Der außerordentliche Revisionsrekurs wird mangels der Voraussetzungen des § 37 Abs 3 Z 16 MRG iVm § 62 Abs 1 AußStrG zurückgewiesen.

 

Begründung:

Zwischen den Parteien ist strittig, ob die Antragsgegnerin gemäß § 16 Abs 1 Z 3 MRG berechtigt ist, dem Antragsteller für die von ihm am 27. Juni 2013 gemietete Wohnung Top 4 einen angemessenen Hauptmietzins zu verrechnen.

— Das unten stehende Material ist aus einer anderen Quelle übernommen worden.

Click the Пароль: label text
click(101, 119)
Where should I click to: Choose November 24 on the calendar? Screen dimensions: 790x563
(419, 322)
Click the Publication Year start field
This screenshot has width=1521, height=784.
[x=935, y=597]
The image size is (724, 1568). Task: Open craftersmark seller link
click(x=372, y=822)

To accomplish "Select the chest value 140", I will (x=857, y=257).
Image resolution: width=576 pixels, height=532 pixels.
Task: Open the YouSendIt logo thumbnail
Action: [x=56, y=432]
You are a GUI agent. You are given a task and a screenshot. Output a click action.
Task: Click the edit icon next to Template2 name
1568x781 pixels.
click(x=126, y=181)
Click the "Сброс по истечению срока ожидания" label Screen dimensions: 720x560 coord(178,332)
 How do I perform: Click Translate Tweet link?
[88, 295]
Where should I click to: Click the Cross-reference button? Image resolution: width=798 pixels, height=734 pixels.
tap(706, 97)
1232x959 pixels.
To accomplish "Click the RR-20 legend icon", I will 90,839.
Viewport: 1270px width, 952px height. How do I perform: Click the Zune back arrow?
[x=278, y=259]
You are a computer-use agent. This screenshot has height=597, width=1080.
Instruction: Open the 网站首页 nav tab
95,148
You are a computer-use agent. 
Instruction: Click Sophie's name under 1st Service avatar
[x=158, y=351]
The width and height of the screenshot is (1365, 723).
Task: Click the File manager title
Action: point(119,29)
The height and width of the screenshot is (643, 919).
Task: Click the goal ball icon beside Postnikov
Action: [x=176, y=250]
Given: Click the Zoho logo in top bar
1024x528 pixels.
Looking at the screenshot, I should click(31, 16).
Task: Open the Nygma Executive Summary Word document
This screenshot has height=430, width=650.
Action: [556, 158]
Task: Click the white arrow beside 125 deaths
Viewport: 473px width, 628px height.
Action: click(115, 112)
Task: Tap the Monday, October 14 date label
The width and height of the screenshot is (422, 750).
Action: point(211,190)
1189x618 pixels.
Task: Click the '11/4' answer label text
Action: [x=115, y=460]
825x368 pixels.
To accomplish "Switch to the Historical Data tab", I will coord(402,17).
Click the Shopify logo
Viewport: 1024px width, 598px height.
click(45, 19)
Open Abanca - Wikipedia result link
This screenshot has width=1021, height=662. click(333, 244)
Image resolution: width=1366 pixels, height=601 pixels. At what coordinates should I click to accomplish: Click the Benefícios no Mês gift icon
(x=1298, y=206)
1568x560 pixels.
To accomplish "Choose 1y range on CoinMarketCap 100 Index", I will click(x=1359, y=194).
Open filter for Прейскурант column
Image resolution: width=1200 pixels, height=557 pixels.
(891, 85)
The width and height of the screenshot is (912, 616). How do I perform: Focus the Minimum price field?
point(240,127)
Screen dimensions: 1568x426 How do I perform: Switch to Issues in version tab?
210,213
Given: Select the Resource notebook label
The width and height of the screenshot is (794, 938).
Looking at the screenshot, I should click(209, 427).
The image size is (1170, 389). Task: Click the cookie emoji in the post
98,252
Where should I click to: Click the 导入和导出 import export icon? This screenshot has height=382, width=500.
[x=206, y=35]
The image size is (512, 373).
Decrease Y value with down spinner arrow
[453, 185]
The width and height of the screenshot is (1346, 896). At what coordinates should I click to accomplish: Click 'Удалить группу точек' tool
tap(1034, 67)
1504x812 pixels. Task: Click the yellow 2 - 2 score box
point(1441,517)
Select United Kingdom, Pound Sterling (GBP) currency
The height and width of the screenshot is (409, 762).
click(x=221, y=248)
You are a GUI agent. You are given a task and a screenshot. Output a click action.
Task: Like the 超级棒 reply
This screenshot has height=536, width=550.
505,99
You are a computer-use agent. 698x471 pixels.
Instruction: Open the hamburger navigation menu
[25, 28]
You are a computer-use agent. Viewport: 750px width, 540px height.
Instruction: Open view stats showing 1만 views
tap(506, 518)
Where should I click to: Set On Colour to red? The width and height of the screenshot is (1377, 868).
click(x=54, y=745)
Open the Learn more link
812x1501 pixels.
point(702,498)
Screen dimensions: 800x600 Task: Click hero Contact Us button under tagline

Das Erstgericht stellte mit Zwischensachbeschluss fest, dass die Mietzinsbildung für das Mietverhältnis über diese Wohnung nach dem Richtwertgesetz gemäß § 16 Abs 2 MRG zu erfolgen habe.

Das Rekursgericht bestätigte diese Entscheidung, sprach aus, dass der Wert des Entscheidungsgegenstands 10.000 EUR übersteige und ließ den ordentlichen Revisionsrekurs nicht zu.

Rechtliche Beurteilung

Der außerordentliche Revisionsrekurs der Antragsgegnerin zeigt keine erhebliche Rechtsfrage auf.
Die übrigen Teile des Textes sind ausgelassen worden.